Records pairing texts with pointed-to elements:
******
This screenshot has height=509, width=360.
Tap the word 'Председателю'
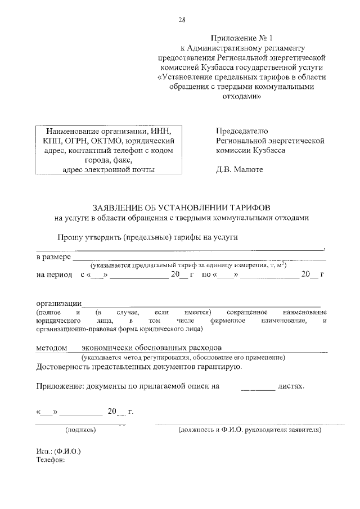(242, 131)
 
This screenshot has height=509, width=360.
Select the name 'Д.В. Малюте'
(239, 169)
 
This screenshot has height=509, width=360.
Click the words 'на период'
(55, 274)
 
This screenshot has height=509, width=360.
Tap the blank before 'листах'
(258, 387)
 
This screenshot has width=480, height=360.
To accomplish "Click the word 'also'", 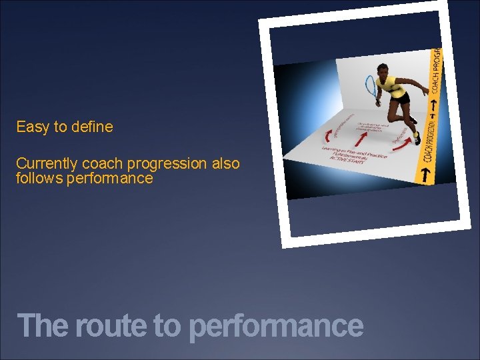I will (x=225, y=164).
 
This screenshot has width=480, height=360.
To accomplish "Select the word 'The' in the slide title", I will (x=44, y=326).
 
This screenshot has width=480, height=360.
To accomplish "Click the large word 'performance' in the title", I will (x=276, y=326).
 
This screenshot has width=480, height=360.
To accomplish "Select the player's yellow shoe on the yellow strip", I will (x=417, y=138).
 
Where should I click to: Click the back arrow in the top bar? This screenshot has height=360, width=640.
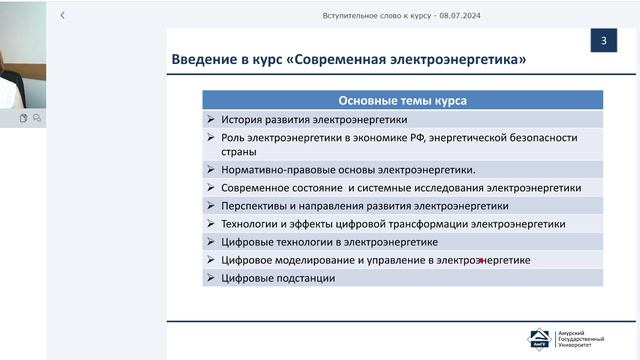(x=63, y=16)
******
> **What the task asks**: Tally the lines in the items above that contain the string "title", treating uppercase and lowercase letters as different. Give only the number.

> **Output for this task**: 2